### Work to complete
Below is a listing. Set down exactly the lines from the one containing "This screenshot has width=1456, height=819." through the one containing "Select the Spanish column header", both ends included, and leave out the rest.

[Information shown — start]

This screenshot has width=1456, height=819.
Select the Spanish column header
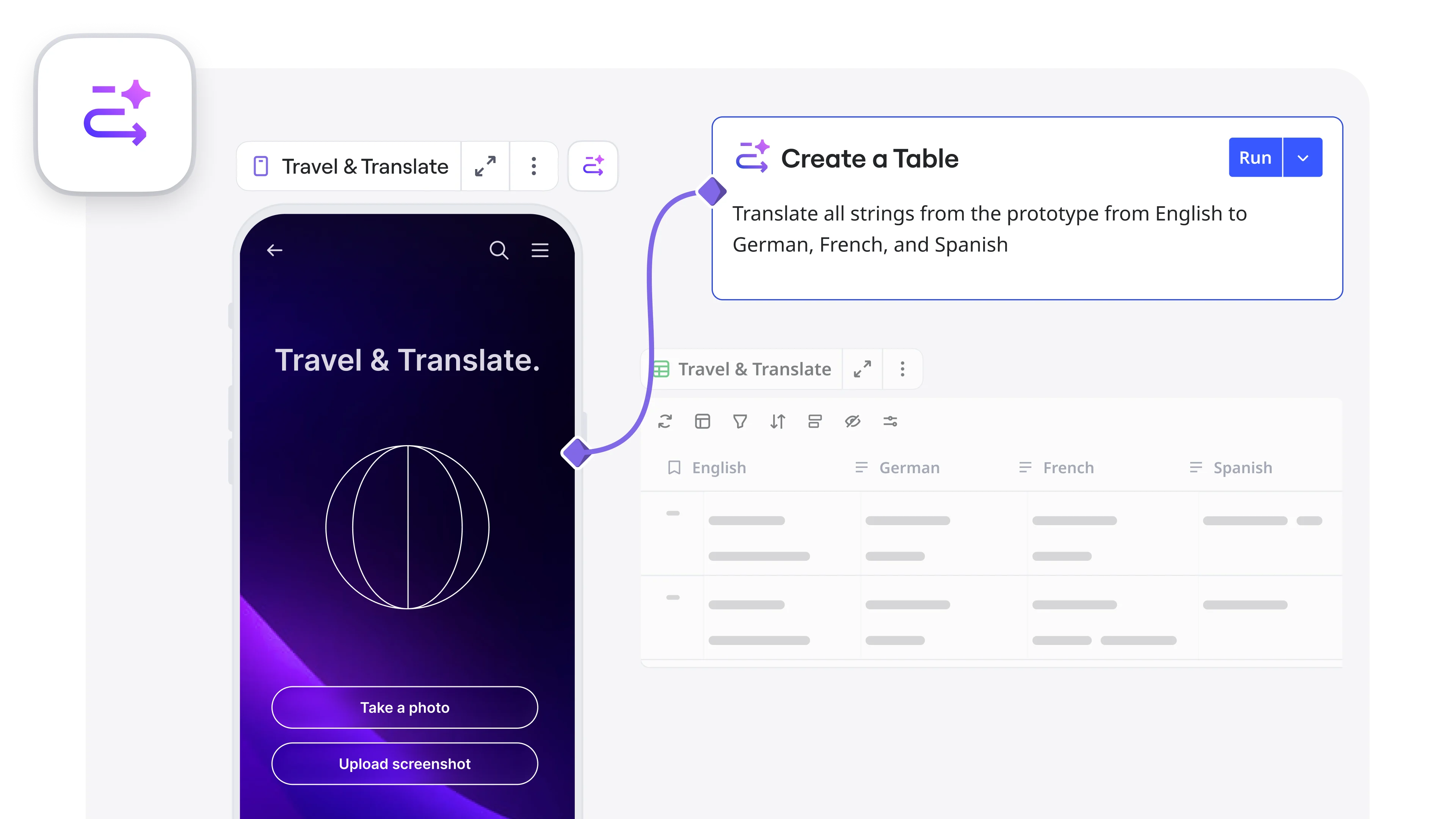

[Information shown — finish]
[Information shown — start]

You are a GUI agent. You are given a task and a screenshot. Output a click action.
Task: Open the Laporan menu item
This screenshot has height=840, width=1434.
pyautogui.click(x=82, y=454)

[Information shown — finish]

### Reply
This screenshot has width=1456, height=819.
Select the Spanish column header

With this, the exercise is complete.